Singlespeed/ fixed gear conversions may not be too far out of reach for most steel bikes these days given conversion kits and the like, but it’s all the better the bike can do it somewhat natively. Add on the fact that my personal experience with horizontal dropouts is less than stellar, as I have been known to put down enough power to move the wheel in the dropouts, and the swappable dropout system seems to have all plus and no minus. You’re not locked into one system or another. A quick swap and you have exactly what you need.

In essence, the Rando is a bike for people who like bikes. As I said, cycling can be a means to an end. I’m no stranger to this myself as the bike offers, among other things, a sense of intrinsic fulfillment, a tool toward community, a vehicle to be in nature, and so much more. But what I’ve learned in my years of pedaling is I truly love just that. Spinning my legs in a circle on the crappiest, most dangerous roads the city seems intent on suggesting I shouldn’t ride on.

It doesn’t really matter where I am or where I’m going, the weightless nature many liken to flying is what I love about this crazy, practical, endlessly efficient mode of transport.
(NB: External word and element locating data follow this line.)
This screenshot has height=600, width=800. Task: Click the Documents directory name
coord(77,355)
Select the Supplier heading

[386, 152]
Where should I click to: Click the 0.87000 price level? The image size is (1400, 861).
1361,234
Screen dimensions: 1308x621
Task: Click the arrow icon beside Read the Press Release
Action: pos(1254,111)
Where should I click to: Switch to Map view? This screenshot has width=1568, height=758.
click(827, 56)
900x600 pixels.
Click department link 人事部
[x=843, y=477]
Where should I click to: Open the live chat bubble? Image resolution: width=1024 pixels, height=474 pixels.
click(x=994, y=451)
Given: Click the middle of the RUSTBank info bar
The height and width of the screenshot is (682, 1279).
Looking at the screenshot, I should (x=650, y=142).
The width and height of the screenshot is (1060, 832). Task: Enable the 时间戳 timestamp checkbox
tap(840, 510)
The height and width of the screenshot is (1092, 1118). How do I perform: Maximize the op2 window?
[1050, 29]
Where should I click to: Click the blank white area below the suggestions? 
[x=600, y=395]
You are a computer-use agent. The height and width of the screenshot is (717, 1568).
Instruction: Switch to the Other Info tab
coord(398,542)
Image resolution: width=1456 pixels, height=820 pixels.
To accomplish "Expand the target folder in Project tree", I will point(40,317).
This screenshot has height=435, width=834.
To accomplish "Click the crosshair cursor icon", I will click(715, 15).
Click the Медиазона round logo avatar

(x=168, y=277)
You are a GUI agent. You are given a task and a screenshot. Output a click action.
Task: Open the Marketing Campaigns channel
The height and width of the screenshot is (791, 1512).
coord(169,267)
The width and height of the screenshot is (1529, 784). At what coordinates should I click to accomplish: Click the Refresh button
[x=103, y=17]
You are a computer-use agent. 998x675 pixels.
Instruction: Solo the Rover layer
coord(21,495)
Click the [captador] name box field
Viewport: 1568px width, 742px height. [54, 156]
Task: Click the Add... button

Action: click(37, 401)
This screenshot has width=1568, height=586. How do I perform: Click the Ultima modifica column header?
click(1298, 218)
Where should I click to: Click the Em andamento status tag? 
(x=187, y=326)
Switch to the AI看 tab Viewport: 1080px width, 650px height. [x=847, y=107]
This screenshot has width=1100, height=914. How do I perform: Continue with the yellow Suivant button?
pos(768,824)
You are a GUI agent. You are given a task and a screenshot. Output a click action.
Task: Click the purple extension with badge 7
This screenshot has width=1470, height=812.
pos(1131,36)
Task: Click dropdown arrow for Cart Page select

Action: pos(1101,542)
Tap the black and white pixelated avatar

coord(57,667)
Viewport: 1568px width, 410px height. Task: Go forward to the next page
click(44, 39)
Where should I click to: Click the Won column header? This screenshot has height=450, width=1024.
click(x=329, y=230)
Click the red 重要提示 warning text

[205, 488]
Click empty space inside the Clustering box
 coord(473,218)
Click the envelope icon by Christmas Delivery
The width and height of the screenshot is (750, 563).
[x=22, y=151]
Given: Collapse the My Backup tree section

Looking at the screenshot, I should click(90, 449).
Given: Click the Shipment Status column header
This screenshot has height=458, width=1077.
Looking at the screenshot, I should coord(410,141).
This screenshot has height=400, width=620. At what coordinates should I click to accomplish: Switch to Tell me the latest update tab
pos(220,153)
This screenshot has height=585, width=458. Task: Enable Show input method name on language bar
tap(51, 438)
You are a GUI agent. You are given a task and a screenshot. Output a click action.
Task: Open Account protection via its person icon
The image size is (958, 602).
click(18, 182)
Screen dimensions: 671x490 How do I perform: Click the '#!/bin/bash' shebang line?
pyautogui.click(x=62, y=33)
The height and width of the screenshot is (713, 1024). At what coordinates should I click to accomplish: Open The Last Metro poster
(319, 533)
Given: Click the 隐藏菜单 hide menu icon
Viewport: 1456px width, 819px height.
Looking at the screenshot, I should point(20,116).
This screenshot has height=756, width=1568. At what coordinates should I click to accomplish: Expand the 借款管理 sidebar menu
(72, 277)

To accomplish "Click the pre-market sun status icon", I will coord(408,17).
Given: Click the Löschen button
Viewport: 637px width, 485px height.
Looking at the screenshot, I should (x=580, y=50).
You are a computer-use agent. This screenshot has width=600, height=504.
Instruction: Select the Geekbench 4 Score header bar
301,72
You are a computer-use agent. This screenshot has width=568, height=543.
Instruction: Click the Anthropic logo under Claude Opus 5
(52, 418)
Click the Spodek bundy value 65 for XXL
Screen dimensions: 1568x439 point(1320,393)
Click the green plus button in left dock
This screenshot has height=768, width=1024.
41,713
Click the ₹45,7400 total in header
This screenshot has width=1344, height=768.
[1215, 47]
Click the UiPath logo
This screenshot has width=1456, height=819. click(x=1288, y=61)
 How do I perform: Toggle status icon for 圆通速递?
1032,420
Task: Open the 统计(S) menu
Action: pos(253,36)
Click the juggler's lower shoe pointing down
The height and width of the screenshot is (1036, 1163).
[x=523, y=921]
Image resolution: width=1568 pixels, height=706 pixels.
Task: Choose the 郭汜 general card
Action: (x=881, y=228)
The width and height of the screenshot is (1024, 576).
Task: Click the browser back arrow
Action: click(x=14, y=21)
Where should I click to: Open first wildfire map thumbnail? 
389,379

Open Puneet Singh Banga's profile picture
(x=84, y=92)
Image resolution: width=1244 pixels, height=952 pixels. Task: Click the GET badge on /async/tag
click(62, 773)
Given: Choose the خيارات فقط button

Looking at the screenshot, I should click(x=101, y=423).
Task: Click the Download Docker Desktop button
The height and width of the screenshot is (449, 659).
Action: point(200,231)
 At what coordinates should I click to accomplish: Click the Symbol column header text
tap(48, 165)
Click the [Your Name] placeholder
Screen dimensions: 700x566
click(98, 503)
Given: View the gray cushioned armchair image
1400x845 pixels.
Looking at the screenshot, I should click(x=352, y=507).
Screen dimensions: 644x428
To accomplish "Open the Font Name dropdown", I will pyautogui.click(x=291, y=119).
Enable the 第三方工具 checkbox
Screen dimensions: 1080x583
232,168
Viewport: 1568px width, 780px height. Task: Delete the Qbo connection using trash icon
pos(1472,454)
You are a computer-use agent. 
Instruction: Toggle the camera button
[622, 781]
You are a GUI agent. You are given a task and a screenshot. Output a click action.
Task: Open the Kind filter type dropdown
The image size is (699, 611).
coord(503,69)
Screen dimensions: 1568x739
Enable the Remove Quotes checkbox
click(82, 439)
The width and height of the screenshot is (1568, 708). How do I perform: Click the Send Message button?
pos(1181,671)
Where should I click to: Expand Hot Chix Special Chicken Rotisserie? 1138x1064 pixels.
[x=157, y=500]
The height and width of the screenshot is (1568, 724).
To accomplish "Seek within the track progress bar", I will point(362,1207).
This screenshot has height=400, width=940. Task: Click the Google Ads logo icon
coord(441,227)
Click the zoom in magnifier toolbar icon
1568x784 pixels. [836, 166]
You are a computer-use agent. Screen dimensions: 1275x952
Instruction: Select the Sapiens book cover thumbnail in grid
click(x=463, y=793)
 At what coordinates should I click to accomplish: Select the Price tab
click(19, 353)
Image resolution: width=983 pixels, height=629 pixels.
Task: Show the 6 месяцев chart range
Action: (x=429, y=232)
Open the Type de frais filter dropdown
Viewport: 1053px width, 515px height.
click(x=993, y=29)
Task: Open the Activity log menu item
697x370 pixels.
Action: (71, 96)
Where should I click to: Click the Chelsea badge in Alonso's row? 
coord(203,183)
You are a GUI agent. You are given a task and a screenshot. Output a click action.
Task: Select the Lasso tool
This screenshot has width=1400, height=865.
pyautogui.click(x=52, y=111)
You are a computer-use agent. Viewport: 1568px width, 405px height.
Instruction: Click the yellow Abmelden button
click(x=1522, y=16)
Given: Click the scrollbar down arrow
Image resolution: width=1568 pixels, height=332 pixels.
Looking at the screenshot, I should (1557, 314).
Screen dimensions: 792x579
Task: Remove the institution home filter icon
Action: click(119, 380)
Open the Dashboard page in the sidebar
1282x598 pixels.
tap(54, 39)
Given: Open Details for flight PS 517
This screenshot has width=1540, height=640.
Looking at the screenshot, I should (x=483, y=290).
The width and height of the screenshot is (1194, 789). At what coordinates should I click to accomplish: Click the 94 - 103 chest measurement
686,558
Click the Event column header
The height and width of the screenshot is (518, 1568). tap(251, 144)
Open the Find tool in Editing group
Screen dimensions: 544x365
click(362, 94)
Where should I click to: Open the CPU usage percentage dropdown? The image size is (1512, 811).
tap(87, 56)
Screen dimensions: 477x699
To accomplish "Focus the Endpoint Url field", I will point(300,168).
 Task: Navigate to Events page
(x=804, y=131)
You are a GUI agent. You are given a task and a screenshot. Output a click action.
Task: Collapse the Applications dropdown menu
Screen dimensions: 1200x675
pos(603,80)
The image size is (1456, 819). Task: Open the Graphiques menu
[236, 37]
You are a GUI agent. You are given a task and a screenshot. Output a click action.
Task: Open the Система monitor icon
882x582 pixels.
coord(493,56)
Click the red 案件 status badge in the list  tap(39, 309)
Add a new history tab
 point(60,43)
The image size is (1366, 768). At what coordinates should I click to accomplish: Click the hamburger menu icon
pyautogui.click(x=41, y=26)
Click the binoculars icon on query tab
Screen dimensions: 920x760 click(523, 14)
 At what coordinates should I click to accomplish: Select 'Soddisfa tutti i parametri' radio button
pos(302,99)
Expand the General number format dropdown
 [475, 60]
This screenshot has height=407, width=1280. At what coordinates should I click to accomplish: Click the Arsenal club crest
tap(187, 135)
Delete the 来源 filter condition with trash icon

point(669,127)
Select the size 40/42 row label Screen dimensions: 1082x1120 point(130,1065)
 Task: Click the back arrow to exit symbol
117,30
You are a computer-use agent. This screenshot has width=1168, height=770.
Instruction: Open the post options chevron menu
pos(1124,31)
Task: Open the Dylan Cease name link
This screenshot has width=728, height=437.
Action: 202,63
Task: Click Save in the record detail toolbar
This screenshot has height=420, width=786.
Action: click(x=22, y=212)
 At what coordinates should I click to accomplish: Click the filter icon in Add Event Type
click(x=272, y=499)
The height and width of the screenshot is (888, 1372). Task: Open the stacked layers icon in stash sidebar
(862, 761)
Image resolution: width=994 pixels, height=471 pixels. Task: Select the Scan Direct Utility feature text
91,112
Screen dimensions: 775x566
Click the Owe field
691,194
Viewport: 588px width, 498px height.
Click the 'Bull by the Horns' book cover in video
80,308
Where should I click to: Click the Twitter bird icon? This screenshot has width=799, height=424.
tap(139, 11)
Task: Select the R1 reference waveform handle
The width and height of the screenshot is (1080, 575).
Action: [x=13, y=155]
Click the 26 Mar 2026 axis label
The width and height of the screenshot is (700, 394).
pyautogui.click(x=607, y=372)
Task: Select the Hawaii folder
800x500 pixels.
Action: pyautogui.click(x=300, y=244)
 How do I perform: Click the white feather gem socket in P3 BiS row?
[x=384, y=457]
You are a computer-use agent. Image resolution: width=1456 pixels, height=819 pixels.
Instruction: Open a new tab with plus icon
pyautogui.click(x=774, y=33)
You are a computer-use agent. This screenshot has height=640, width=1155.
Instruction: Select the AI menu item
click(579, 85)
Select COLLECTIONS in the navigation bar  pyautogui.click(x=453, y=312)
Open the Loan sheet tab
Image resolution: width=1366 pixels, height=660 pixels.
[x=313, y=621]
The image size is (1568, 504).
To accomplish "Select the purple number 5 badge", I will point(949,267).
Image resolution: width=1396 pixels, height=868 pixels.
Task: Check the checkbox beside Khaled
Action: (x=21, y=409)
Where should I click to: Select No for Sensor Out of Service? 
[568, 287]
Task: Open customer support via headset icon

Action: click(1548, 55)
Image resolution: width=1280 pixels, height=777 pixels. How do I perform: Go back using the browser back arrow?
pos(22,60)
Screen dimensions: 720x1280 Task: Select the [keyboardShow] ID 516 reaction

The Rando’s singular sense of focus, imparted by its road-centric limitations, allows those with a penchant for ‘flight’ to soar.


  • Lightweight construction
  • Simple standards
  • Approachable geo
  • A steal in today’s pricey bike market
  • Removable dropouts add versatility


  • External top tube cable routing makes frame bags and some car racks a no-go
  • Not a generous amount of tire clearance
  • Not inviting for racks

Build Spec:

  • Frame: Velo Orange Rando (Large)
  • Headset and BB: Velo Orange Grand Cru
  • Wheels: Velo Orange Voyager 700c
  • Tires: Specialized Pathfinder Pro 700 x 32c
  • Stem: Velo Orange
  • Bars: OEM 42 cm
  • Seatpost: Velo Orange Grand Cru
  • Brakes: Velo Orange Grand Cru Long Reach
  • Levers: TRP RRL
  • Shifters: Dia Compe ENE 11s
  • Crankset: Velo Orange Grand Cru Drillium
  • Shifting: Shimano Ultegra Front mech 11s, SRAM Rival 11s Road
  • Saddle: Brooks Cambium C17
  • Pump: Topeak Master Blaster
  • Top cap: Yellow Bird Threadworks Nor’Easter

For transparency’s sake, Velo Orange sent me this bike for an unrelated project. To honor the tradition of randonnuering, I used their new bike to trek across all 218.4 miles of central Florida in a single day. Nothing said here has been influenced by, altered, or edited by anyone at Velo Orange– I’m just a guy who likes their products and gets to work with them. As small companies tend to be, they’re always accepting and gracious of any critiques, and tend to submit their wares to the ‘marketplace of ideas’ for the sake of making them better.